Soudain, deux gardes quittèrent leur cachette et, passant d’un pilier à l’autre, s’élancèrent vers l’autre côté du spatioport.

— Ils cherchent à nous prendre à revers ! s’écria Obi-Wan.

Il se rua à son tour, à moitié accroupi, vers l’autre bout de la rangée de caisses.

Roenni n’avait pas vu le manège des gardes. Elle jaillit à l’arrière de l’appareil au moment même où l’un des deux gardes, masqué par un pilier, faisait un pas de côté. Obi-Wan le vit pointer son arme sur la jeune fille, ajuster son tir avec soin et ouvrir le feu.

Dans une ultime tentative, Obi-Wan en appela à la Force. Cette fois-ci, il sentit sa présence l’envelopper. Il tendit les mains : le blaster fut arraché des doigts du garde surpris. La décharge fut déviée vers le mur.

Tandis que les tirs soutenus de Nield et Cerasi clouaient sur place les autres gardes, Obi-Wan rejoignit Roenni, paralysée par la peur.

— Je suis là, dit-il. Il ne t’arrivera rien.

Les yeux bruns de la fillette s’éclaircirent. La confiance prit le pas sur la terreur. Cependant, Cerasi et Nield ne pouvaient contenir indéfiniment leurs adversaires. Ils s’exposaient dangereusement. Obi-Wan remarqua le bidon de carburant vide que le droïde avait renversé. Il en appela à la Force. En vain.

Disparaître, elle ne peut. Toujours là, elle est.

Obi-Wan eut un grognement. Ah, vraiment ? Désolé, Yoda, mais elle m’a abandonné.

Des décharges de blaster ravagèrent les fuselages juste au-dessus de sa tête. Obi-Wan obligea Roenni à se baisser. Puis, lui faisant un rempart de son corps, il l’entraîna vers le bidon. Ce n’était pas la meilleure des protections, mais ils devraient s’en contenter.

— Il va falloir ramper, dit-il à Roenni. Reste bien derrière le bidon.

Côte à côte, ils progressèrent en direction de Nield et Cerasi tout en poussant leur bouclier de fortune. Des décharges de blaster ricochaient sur le métal. Roenni tremblait de tous ses membres. Enfin, ils atteignirent les caisses ; la jeune fille se glissa derrière avec un soupir de soulagement.

Obi-Wan fit rouler le lourd jerricane vers le premier garde.
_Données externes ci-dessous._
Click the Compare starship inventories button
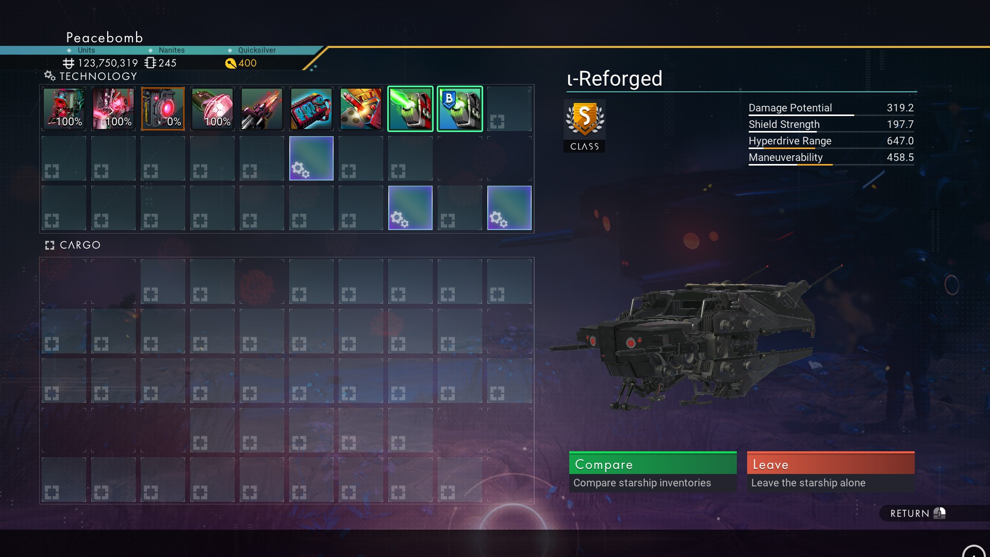Viewport: 990px width, 557px height. click(x=653, y=472)
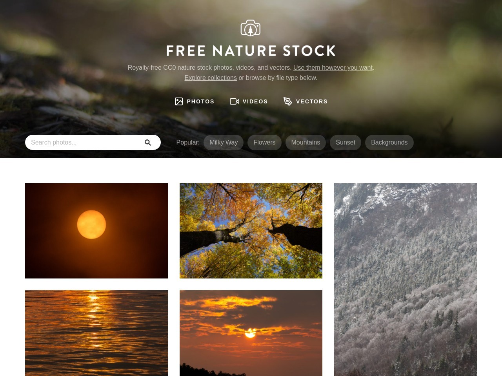Select the Milky Way popular tag

tap(224, 143)
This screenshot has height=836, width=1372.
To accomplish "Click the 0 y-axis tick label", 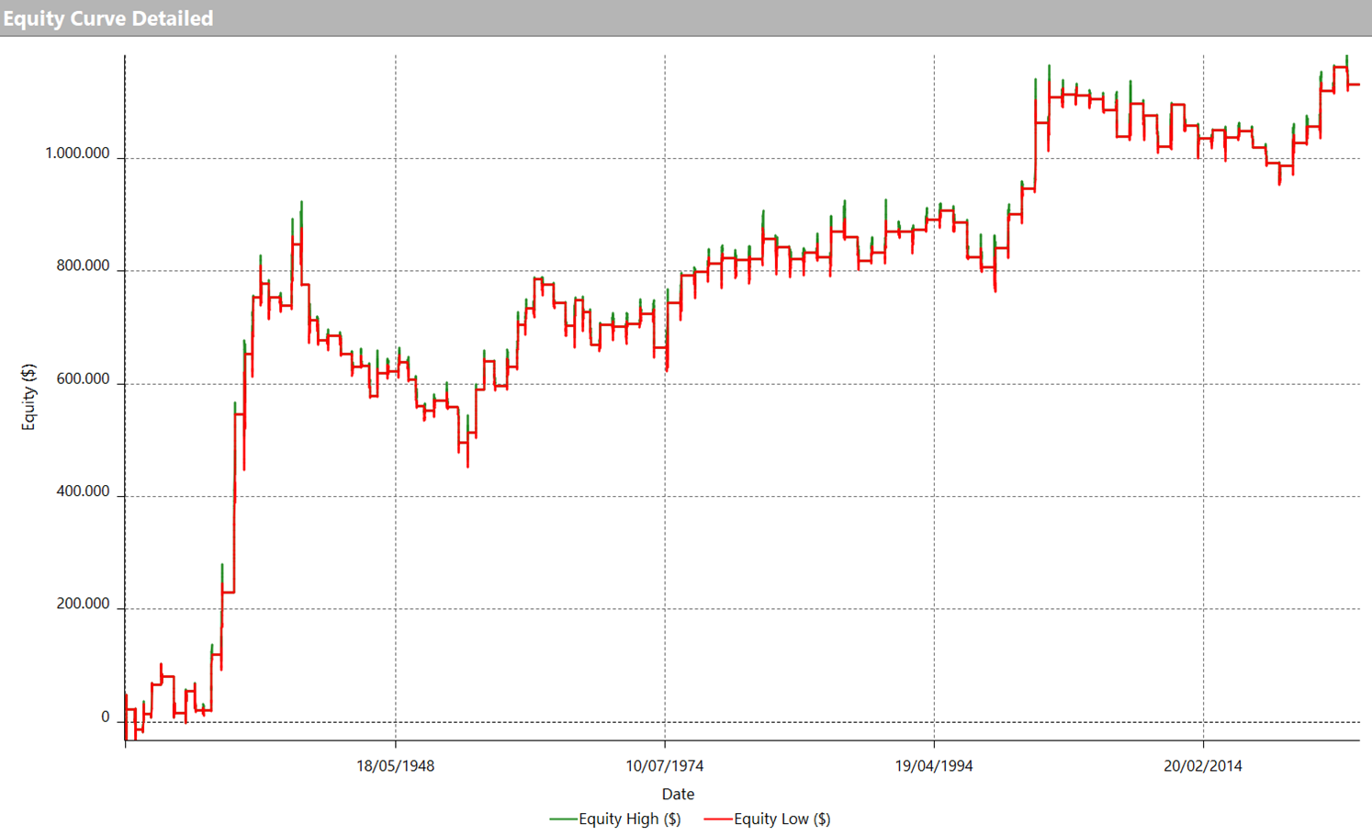I will pyautogui.click(x=105, y=717).
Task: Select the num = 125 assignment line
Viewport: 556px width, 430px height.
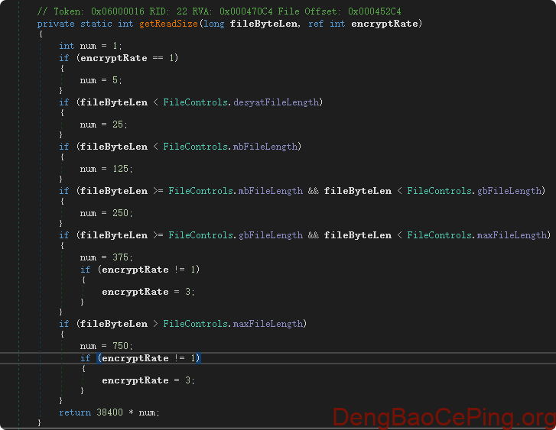Action: [106, 169]
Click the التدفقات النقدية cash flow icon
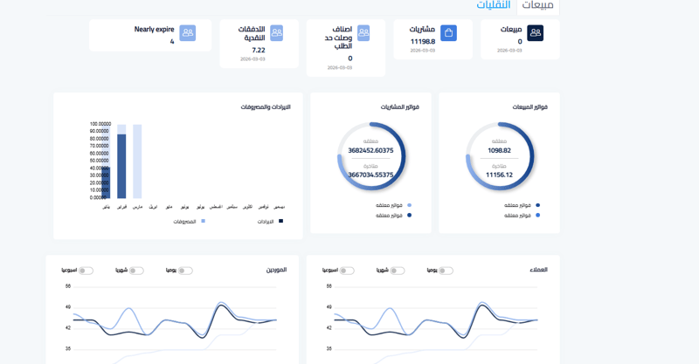Screen dimensions: 699x364 [x=276, y=33]
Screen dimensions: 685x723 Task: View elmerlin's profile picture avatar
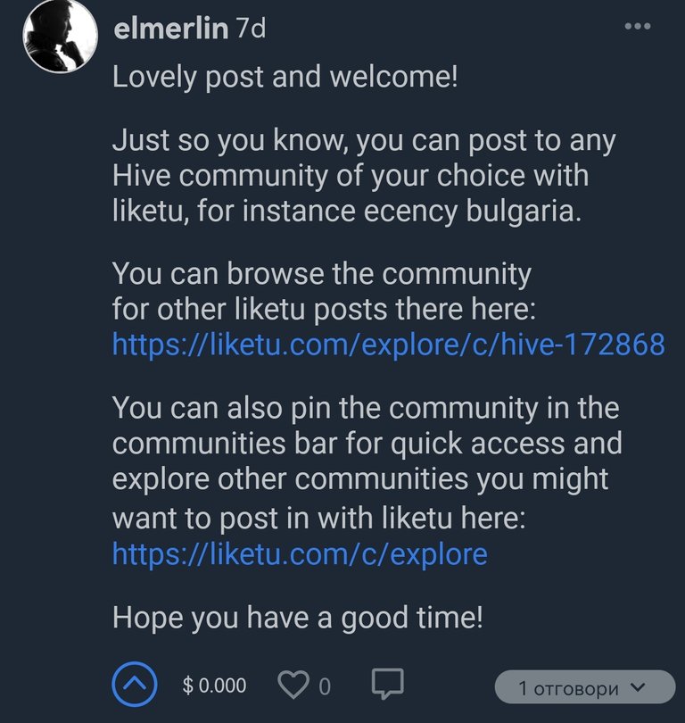pos(61,36)
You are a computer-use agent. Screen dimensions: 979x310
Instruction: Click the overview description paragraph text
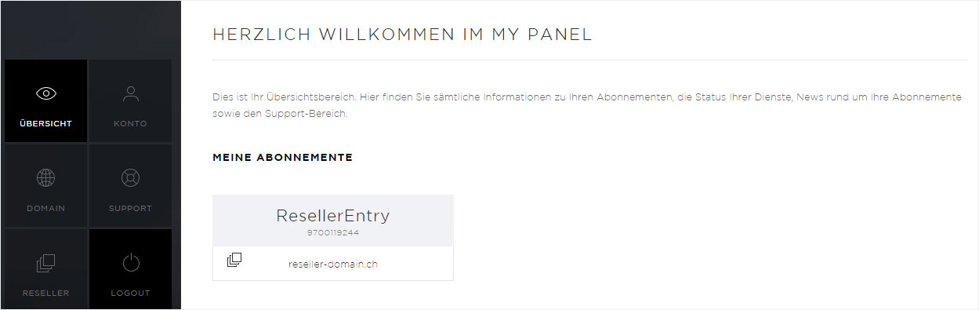point(586,105)
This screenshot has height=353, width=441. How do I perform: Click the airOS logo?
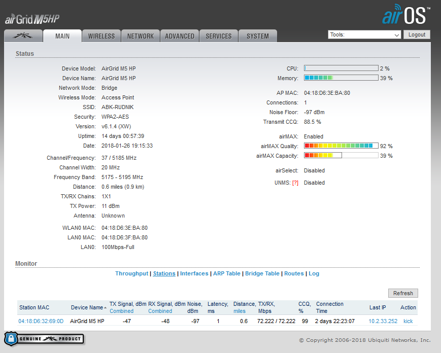point(406,16)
L’arme improvisée le faucha, et l’homme tomba, déséquilibrant le garde posté juste derrière lui.

Les quatre amis profitèrent de la confusion pour détaler et se réfugier derrière les réservoirs de carburant. Cerasi réagit avec célérité. Elle poussa Roenni vers la bouche d’égout et la suivit aussitôt. Nield lâcha une dernière décharge, puis sauta par l’ouverture. Avant d’en faire autant, Obi-Wan déposa une bombe à retardement.

Tous partirent en courant – puis les réservoirs explosèrent, détruisant la moitié du hangar.

— Voilà qui devrait les occuper un moment, dit Obi-Wan aux autres.

Nield prit son comlink et appela Mawat.

— C’est fait, dit-il. Les Anciens n’ont plus de chasseurs stellaires. Tu peux contacter la Génération Intermédiaire.

La voix de Mawat s’éleva dans un concert de crachotements. Malgré la mauvaise réception, ils sentirent la joie qui l’animait.

— Je crois bien qu’on vient de gagner la guerre ! exulta-t-il.